Schizofrenia adalah gangguan mental yang dapat mempengaruhi emosi, tingkah laku dan komunikasi. Di dunia menurut data WHO terdapat 20 juta orang mengalami penyakit schizophrenia. Sedang di Indonesia menurut data tahun 2019 terdapat 450.000 orang mengalami gangguan jiwa yang di dalamnya termasuk schizofrenia. Mendeteksi awal dan penanganan yang tepat terhadap orang yang mengalaminya akan menolong penderita.
Orang yang mengalami schizophrenia bisa dalam bentuk halusinasi, delusi (tidak dapat membedakan kenyataan dan imajinasi), cemas berlebihan, kekacauan berpikir dan gangguan perilaku.
Bagi anggota keluarga dekat di mana jika salah satu keluarganya mengalami gejala penyakit ini bisa menimbulkan berbagai tanggapan. Kemasukan jin, kesambet di suatu tempat, kaget tidak mengerti, bisa dianggap diguna-guna, orangnya dianggap kurang iman, sudah melakukan dosa, dan sederetan penafsiran lainnya sesuai dengan cara berpikir dan pengalaman hidup serta lingkungannya.
Tulisan ini bukan ingin menjelaskan mengenai apa dan bagaimana mengatasi schizofrenia dari segi medis atau penanganan, tapi tulisan ini sebagai pengalaman sebagai caregiver (mengasuh) yang memiliki pengalaman bagaimana menemani dan mengasuh salah satu anggota keluarga (anak) yang mengalami schizofrenia.
Sebelum memasuki umur 15 tahun anak saya hampir tidak memiliki gejala-gejala yang bisa dilihat secara langsung adanya perubahan-perubahan aneh. Semuanya berjalan dengan normal. Hanya saja ketika SMP kelas 1 ia mengalami tidak naik kelas di sebuah sekolah favorit.
Buta dan tidak mengerti dengan gangguan jiwa dan schizofrenia menjadikan keanehan-keanehan yang dilakukan anak saya membuat saya lebih banyak menghubungkan dengan gangguan iblis, setan dan semacamnya.
Sebenarnya keanehan-keanehan yang saya anggap sebagai anak yang akan memasuki masa-masa remaja. Kritis, memberontak kepada orang tua, apatis, sering menyendiri di kamar dan enggan bergaul dengan orang lain termasuk saudaranya sendiri, gejala-gejala itulah yang awalnya muncul. Bahkan lebih mengherankan lagi adalah sering kamarnya gelap tanpa lampu, sementara ia tiduran dan rebahan.
Terkadang dia merasa telinganya seperti kesakitan. Kemudian kami mencoba membawa ke dokter THT ternyata tidak ada masalah dengan telinga. Di kemudian hari baru ketahuan bahwa dia sedang mendengarkan dan menyimak ada suara yang ia dengarkan.
Tapi sebenarnya anak saya kedua yang mengalami gangguan schizofrenia ini sejak kecil memiliki keanehan tersendiri. Walaupun saya tidak tahu apakah ini menjadi penanda awal, tapi keanehan tersebut sangat terasa. Ketika kecil ia sering memiliki bahasa sendiri untuk meyebut sebuah benda. Tapi kala itu malah menjadi tertawaan banyak orang yang mendengarnya. Contohnya, untuk menyebut komputer dengan nama komputer seperti kita dengar, tapi dia menggunakan bahasa one.

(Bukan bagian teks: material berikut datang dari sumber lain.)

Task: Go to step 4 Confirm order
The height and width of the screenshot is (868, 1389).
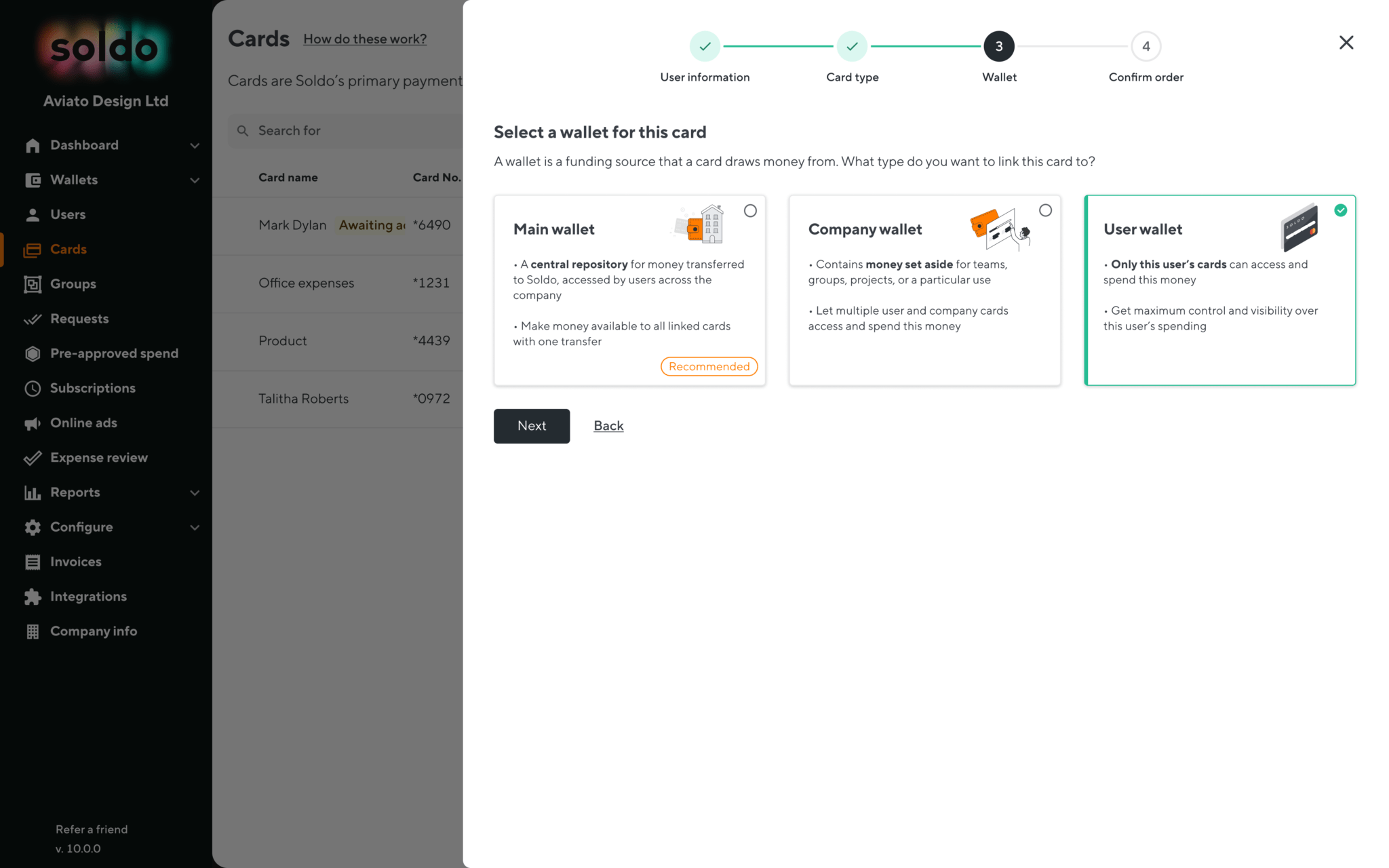Action: tap(1146, 47)
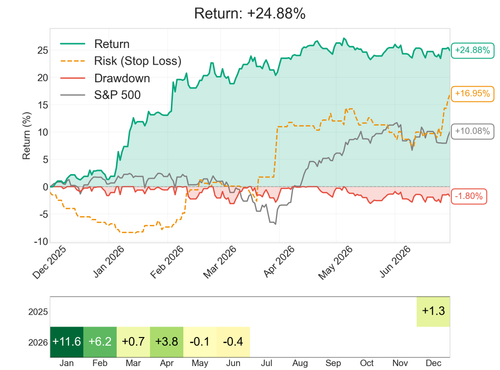Click the Apr 2026 x-axis label
Screen dimensions: 500x370
(x=279, y=262)
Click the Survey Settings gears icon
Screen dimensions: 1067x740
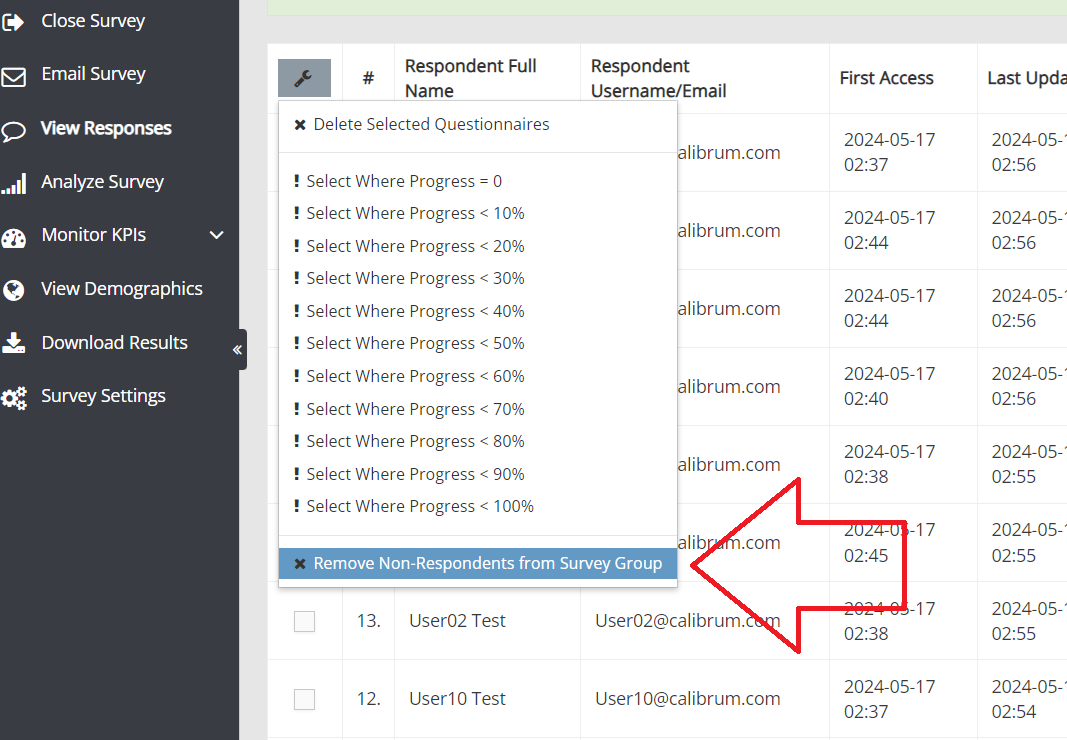13,398
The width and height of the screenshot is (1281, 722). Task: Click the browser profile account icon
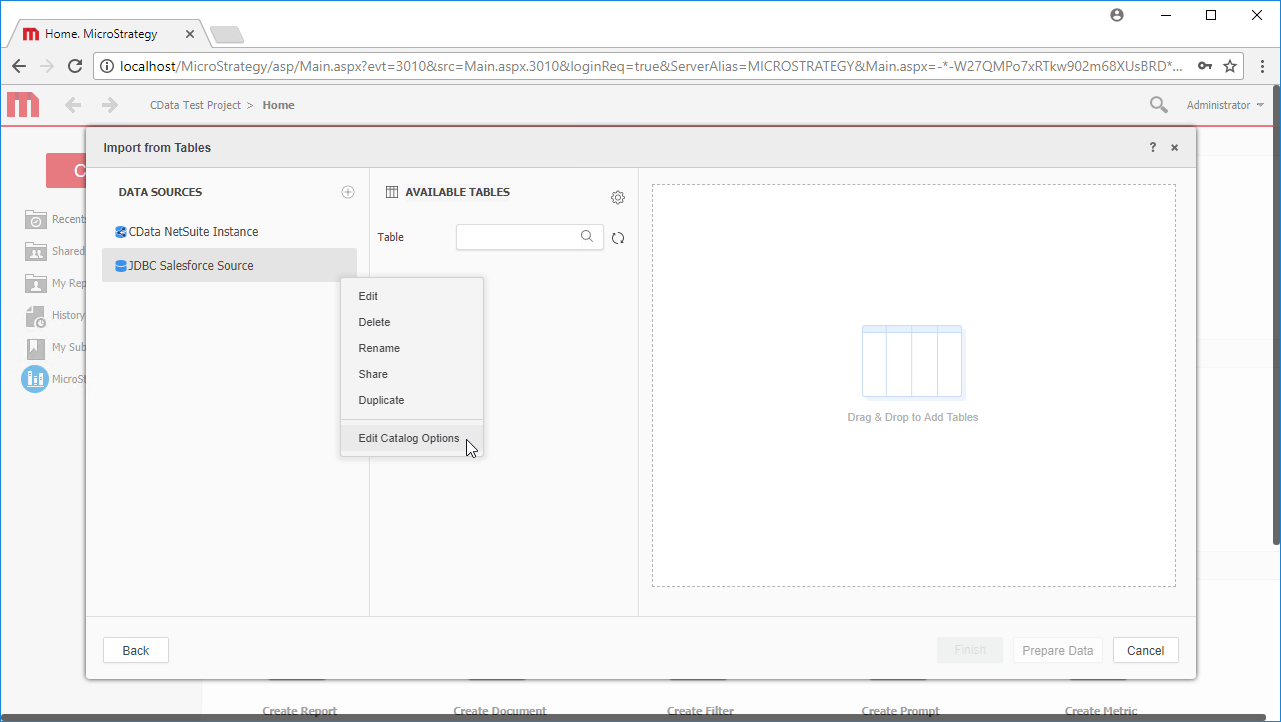click(x=1117, y=15)
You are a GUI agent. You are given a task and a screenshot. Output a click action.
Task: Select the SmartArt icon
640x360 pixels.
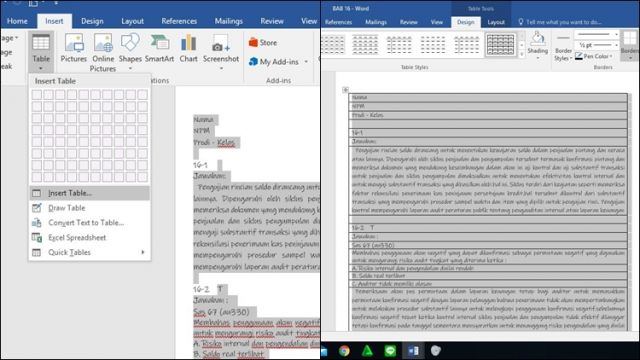[x=160, y=49]
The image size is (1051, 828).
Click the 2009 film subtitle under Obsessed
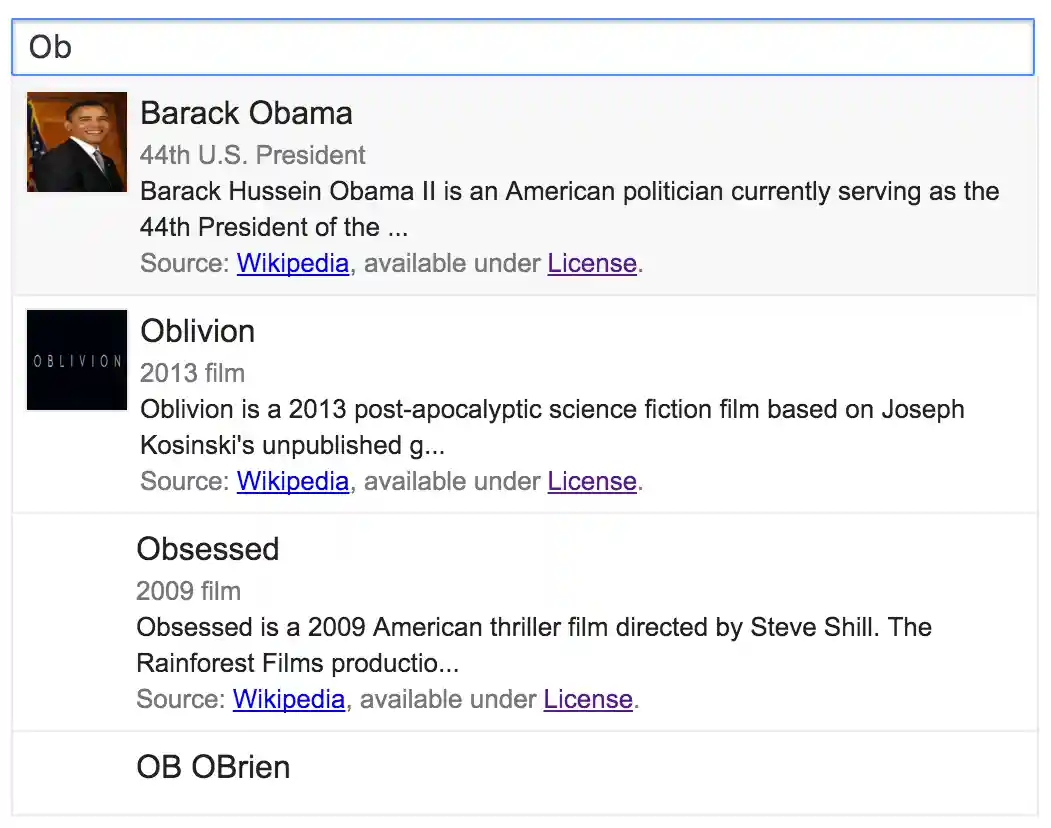click(x=188, y=591)
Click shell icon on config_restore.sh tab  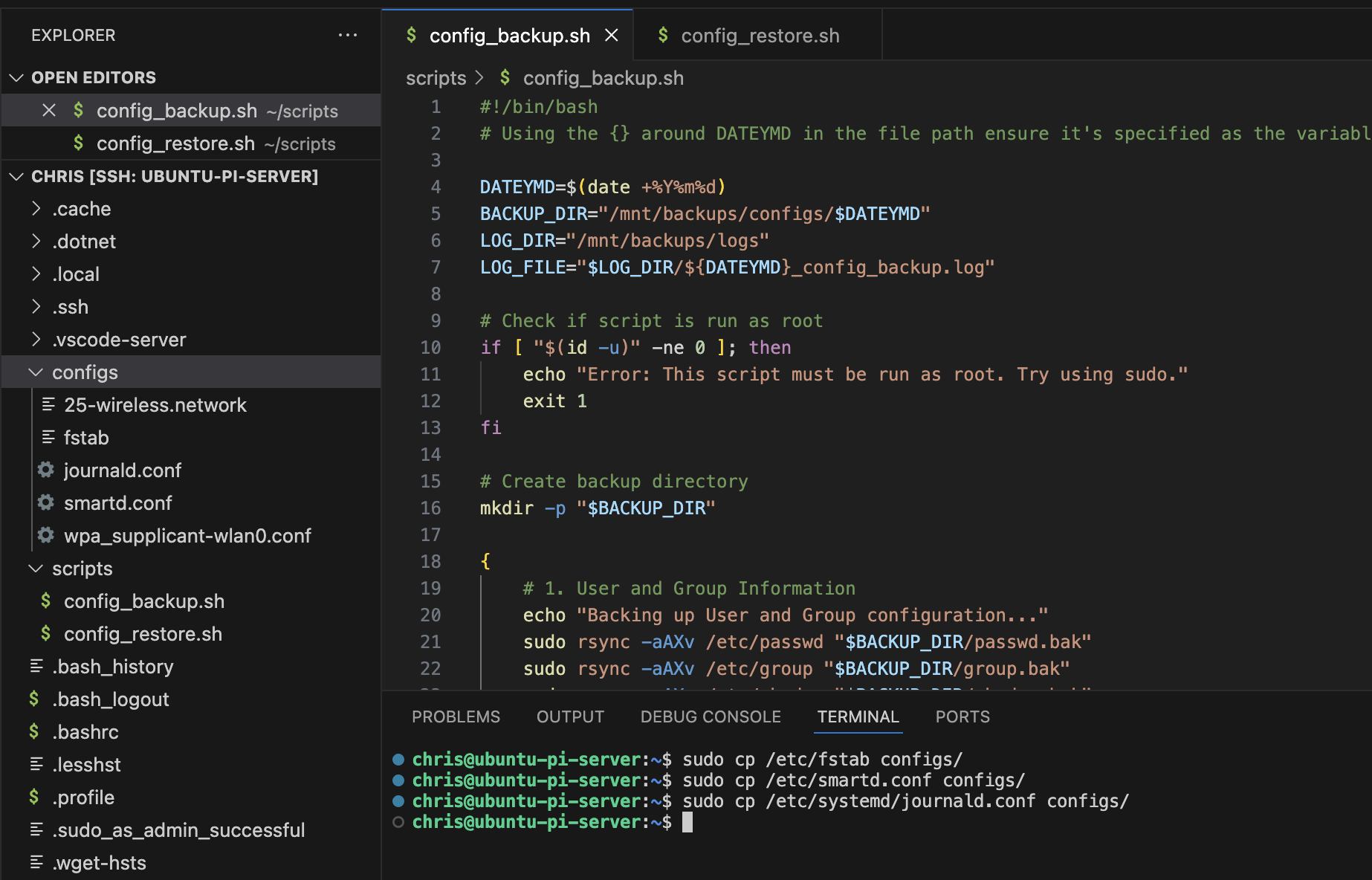click(663, 36)
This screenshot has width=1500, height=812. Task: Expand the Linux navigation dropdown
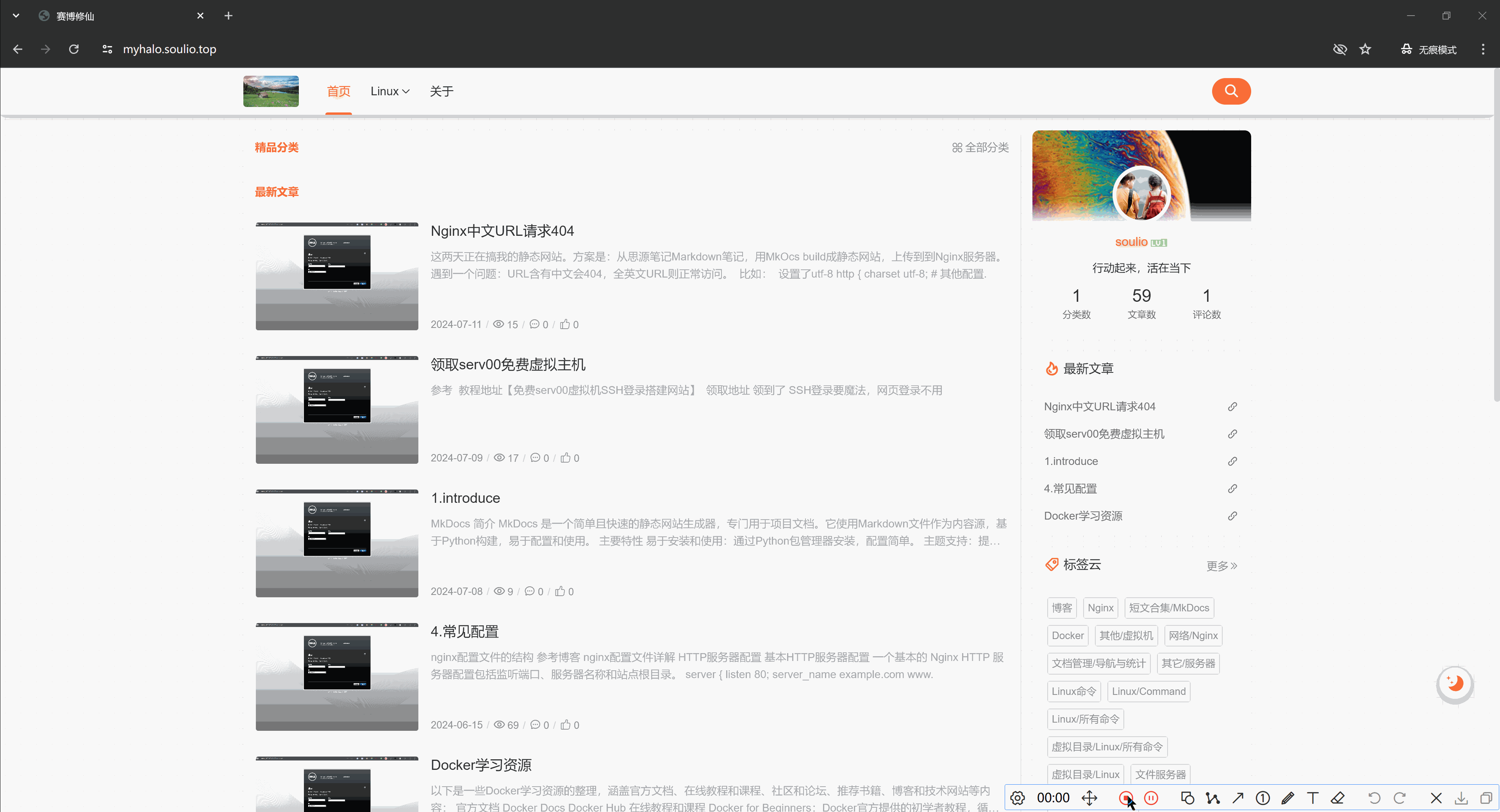[x=389, y=91]
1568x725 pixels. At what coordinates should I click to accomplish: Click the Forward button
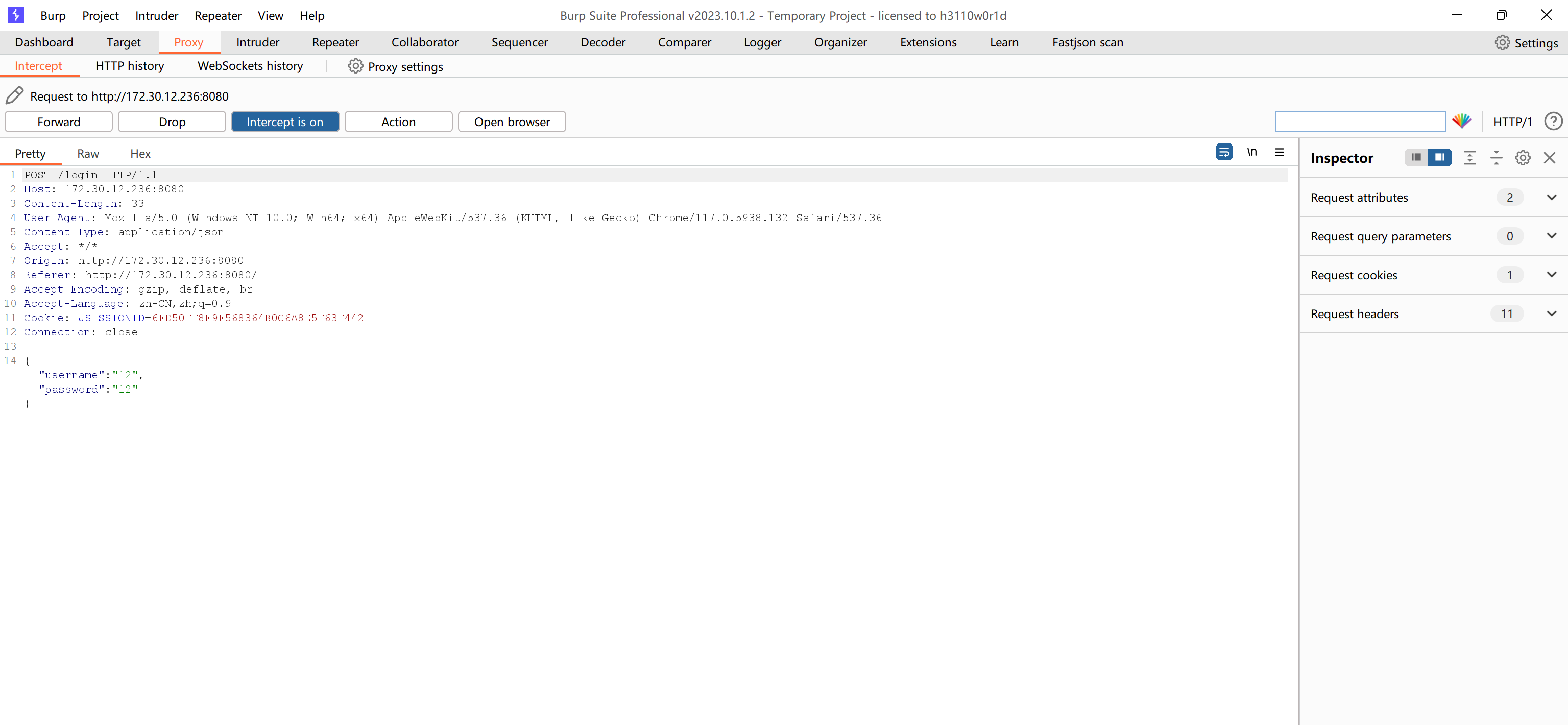(58, 122)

Hal lainnya adalah ketika masuk taman kanak-kanak, dia kurang berani untuk tampil di depan kelas. Dan bahkan untuk sekolahpun dia harus ditunggui karena merasa takut. Mungkin hingga tiga bulan saya harus menemani.
Sekali lagi, apakah itu sebagai penanda awal, atau itu hanya kebetulan? Tentu para ahli yang mengetahui. Saya hanya berusaha untuk mengingat semua 'keanehan' awal itu, walaupun tentu saya anggap semuanya itu sesuatu yang wajar.
Tapi yang paling mengagetkan adalah, pengakuannya memiliki pengalaman mendapat bullyan baik ketika TK, SD dan SMP tidak bisa dilupakannya dan membentuknya sebagai orang yang selalu negatif kepada setiap orang.